Music used across video-on-demand platforms, including Netflix and Amazon Prime, also contributed to the growth in online revenue. Income from broadcasters reached £130.8m, up 2.4% on 2018.
Live performances of music in the UK and music used in UK business premises (included together in the public performance category) saw an increase of 15.7% (£30.2m) on 2018 to £222.2m, PRS for Music’s second biggest area of revenue growth. The distribution to members was £143.4m, compared to £106m in 2018.
Last year was the first full year of operation for the organisation’s joint venture with PPL.
“The first year was hard,” said Martin.” But one of our big revenue streams that has increased has been public performance, it’s up almost 16%, and we see the payback of our second year in operations for the joint venture. I think that’s fantastic.”

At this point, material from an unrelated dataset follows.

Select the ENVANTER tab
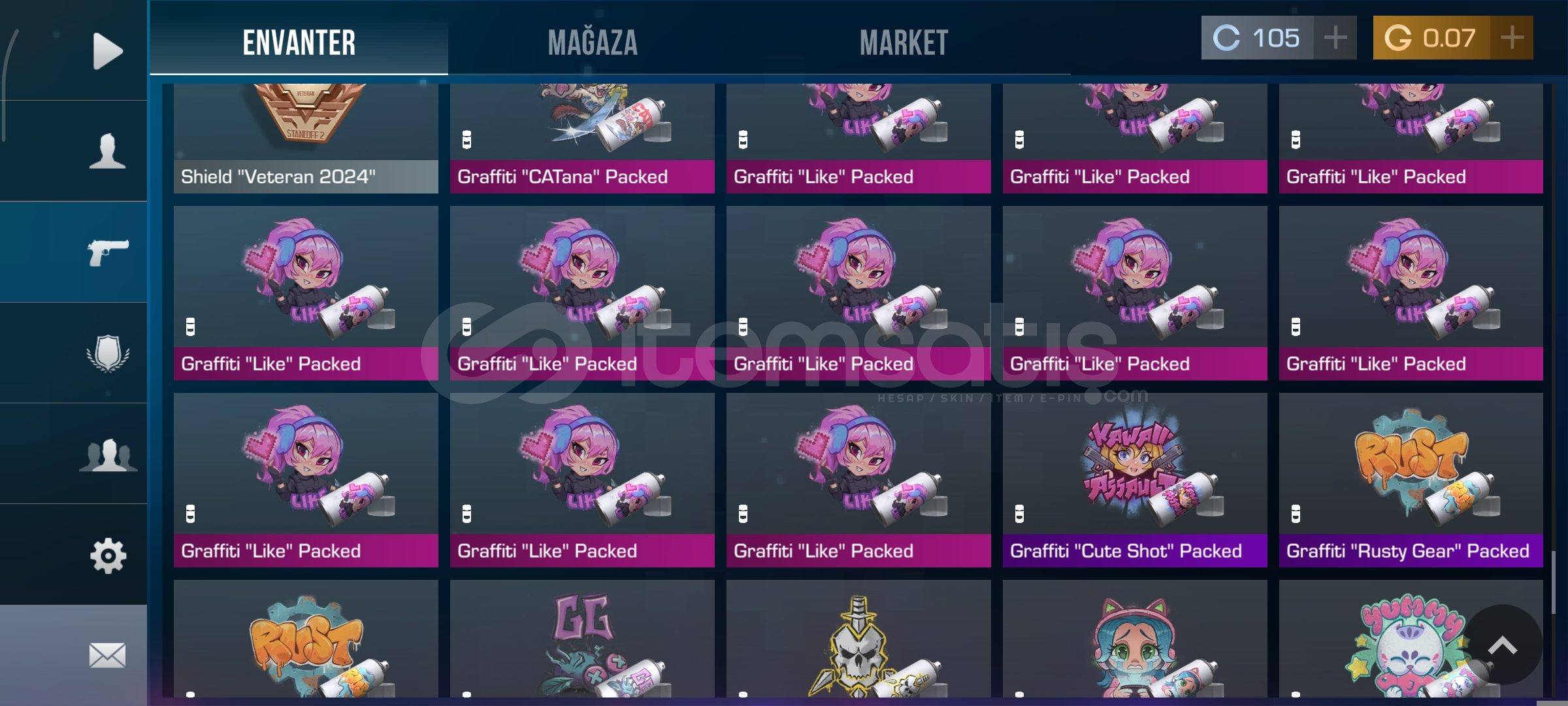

She added: “A lot of the new things we have implemented are now paying back, it’s about having the guts to do some of that. It’s not always easy to do a joint venture like PPL or Ice when you have a membership organisation that is looking at costs, so it’s balancing the short term and the long term.”
Royalties from live performances climbed 38.8% to £54m in 2019. A rise in music festivals taking place across the UK and the return of Glastonbury contributed to this result. High-selling UK concerts from PRS members Spice Girls and Take That and UK tours from Ariana Grande, BTS, Drake, Michael Bublé, and Pink, where PRS members’ repertoire prominently featured, also contributed to the strong results.
“Some things worked in our favour because of some of the concerts last year, that also increased our live performance [collections],” said Martin.
Martin said: “We are now focusing our efforts on future income and distributions. While our 2019 financial results are record-breaking, we are all too aware that due to the coronavirus pandemic, the music industry and its community faces unprecedented times ahead. With TV and film productions on hold, closure of businesses, public premises, and the cancellation of festivals, concerts and other live music events, we will inevitably see a decline in future royalties in 2020 and into 2021.
“We expect the most significant impact will be on our public performance business and the royalties we collect internationally, but at this stage the exact financial impact, and how this will affect individual members, is extremely difficult to fully predict. We are closely monitoring the situation from every angle possible and taking proactive steps to safeguard royalties and mitigate risk throughout this period of significant disruption.”